乐正点头,“是啊,所以想请你帮忙制一身喜服。”
倩娘子疑惑:“一身?只做新娘的么?”
按他们这儿的习俗,若是只做一身喜服,单做新娘子的比较多,穷人家里的女儿们,也没有自己为自己准备婚服的规矩,多是有些新郎这边将两身婚服备好,婚礼之前择日将新娘的婚服给对方送去,再穷些的,家里便新郎准备颜色靓丽些的常服,只给新娘准备,再往下,就都穿常服了,不讲究什么喜服婚服的,一切一以实用为主。
乐正摇头,“只准备冬槿的就可以。”
倩娘子嘴巴微微张开,瞧着冬槿有些诧异,不过又觉得不太意外。
她倒没多想,只以为这孩子是娶到了哪家大户人家的小姐了,那般人家,女儿的喜服都是自己准备的。
她点头,“行。
那冬槿你随我过来,我给你量量尺。”
量好尺,倩娘子与他们商量了下要用的布料与花样,期间乐正想了想,又道:“喜服从里到外都要准备,另外再为冬槿做两套中衣,两套冬常服,不过中衣常服不急,可以慢慢来。”
他这两日仔细观察,发觉冬槿这孩子衣裳并不多,换下洗好的里衣都打有补丁,是的再做两身新衣服。
余冬槿听乐正安排的这么细致,心里感慨不已。
因为要加急,东西也不少,于是定金便去了一两银子,乐正非要付钱来着,但被余冬槿拦住了,他自己拿了钱硬塞到了倩娘子手里,然后赶快拉着乐正走了。

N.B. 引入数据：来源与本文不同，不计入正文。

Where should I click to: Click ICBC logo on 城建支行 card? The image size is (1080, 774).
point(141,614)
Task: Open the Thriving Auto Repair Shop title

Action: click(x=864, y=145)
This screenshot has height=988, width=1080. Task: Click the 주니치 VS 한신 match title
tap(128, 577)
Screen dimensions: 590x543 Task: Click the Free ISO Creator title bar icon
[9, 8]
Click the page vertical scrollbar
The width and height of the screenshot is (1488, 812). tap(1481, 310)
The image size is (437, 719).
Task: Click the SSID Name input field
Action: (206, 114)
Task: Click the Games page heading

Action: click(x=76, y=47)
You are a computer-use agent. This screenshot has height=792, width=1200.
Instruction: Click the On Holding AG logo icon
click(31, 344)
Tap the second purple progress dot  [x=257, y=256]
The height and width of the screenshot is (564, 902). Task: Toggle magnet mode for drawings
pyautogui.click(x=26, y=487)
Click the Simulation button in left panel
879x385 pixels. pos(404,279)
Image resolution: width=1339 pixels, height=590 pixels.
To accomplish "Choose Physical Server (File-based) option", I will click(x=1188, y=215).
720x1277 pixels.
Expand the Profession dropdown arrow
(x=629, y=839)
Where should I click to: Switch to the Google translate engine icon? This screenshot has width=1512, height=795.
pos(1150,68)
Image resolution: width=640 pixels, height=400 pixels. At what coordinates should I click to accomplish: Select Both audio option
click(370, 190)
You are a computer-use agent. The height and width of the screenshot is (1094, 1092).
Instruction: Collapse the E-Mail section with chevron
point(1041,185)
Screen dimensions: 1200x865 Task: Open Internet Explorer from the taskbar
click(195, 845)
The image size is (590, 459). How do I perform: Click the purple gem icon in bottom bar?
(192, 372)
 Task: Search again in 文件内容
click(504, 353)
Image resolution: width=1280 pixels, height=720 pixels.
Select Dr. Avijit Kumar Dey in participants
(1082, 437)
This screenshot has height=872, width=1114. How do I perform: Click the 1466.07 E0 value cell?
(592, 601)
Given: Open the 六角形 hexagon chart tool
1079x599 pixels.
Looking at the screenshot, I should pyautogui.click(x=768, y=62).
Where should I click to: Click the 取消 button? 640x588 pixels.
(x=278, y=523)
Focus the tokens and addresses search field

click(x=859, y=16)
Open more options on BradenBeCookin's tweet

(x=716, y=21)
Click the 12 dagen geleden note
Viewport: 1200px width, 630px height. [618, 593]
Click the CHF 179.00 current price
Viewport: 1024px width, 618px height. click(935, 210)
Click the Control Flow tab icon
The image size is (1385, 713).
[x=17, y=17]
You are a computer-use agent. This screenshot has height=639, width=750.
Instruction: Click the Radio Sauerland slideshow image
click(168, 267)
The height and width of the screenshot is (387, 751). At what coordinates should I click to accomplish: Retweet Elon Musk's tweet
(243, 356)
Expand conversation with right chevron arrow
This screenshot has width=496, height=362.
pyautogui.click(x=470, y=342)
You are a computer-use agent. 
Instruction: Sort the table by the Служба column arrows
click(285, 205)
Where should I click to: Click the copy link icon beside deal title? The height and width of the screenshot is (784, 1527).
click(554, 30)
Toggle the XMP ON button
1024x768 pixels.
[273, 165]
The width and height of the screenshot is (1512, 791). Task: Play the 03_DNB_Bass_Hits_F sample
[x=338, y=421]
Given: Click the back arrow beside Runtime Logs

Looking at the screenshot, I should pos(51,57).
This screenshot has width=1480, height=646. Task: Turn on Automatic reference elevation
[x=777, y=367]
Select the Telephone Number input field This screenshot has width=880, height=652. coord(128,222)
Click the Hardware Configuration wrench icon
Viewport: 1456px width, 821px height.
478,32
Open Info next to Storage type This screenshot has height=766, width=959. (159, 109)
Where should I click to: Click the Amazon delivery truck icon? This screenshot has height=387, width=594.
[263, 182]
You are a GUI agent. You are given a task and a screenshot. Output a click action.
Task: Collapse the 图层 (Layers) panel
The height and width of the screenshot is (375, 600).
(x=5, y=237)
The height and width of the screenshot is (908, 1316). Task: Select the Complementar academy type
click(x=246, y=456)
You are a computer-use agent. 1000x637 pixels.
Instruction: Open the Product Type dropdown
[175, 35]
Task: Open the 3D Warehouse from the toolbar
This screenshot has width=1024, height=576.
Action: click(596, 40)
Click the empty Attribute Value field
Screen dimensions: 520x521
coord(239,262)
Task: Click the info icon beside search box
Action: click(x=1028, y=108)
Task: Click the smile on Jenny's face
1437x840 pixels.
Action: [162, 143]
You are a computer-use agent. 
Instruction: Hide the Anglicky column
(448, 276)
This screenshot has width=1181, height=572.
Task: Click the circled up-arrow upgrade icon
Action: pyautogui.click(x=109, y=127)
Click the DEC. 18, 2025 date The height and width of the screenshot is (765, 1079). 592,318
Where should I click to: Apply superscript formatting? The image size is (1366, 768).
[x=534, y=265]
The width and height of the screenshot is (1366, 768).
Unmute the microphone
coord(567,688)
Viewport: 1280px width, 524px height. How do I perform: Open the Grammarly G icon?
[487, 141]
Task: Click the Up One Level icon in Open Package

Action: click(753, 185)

人老了力气也不够,乐正被余冬槿拉着根本挣脱不了,小老头气的不得了,出了门将孙子的手一甩,之后一路上都在背着手嘀咕,“臭小子!
你爷爷我有钱!
要你付什么钱!”
余冬槿听他嘀咕,听得抿嘴直乐,乐完了他说:“知道乐正先生有钱,可您存点养老钱也不容易,可不能乱用乱花。”
乐正不满道:“这叫乱用乱花吗?!”
他只是想尽点自己的心意而已,他已经暗自决定,等倩娘子交货那天,他就悄悄把尾款付了,不叫余冬槿知道。
余冬槿听他嘀嘀咕咕,又是好笑。
之后乐正带着余冬槿,又去私塾路尽头——长岳私塾小学后面的小道观里走了一趟,去算算哪天日子好,适合办喜事。
也是走了这么一趟,余冬槿才知道为什么大家都称呼爷爷为乐正先生,他居然也是个童生秀才,以前还是这个私塾小学里的老师,退下去并不久,前年他哥身体愈来愈差时,他才没有继续教书,辞了这份工作。
路过私塾前的时候,又出来抓逃课孩子的老师领着学生准备进私塾,瞧见他们,放下蔫搭搭的孩子胳膊,对乐正行了个礼,也口称:“乐正先生。”
于是等那位老师进去,余冬槿就好奇问了乐正为什么大家都喊他先生,才知道这些。
私塾后面的那家小道观名为寻云观,里面住着一大一小师徒两个道士,余冬槿跟着乐正进去的时候,小道士坐在院里读经老道士在刨地,观里居然有个很大的菜地,就是大冬天的地里光秃秃的。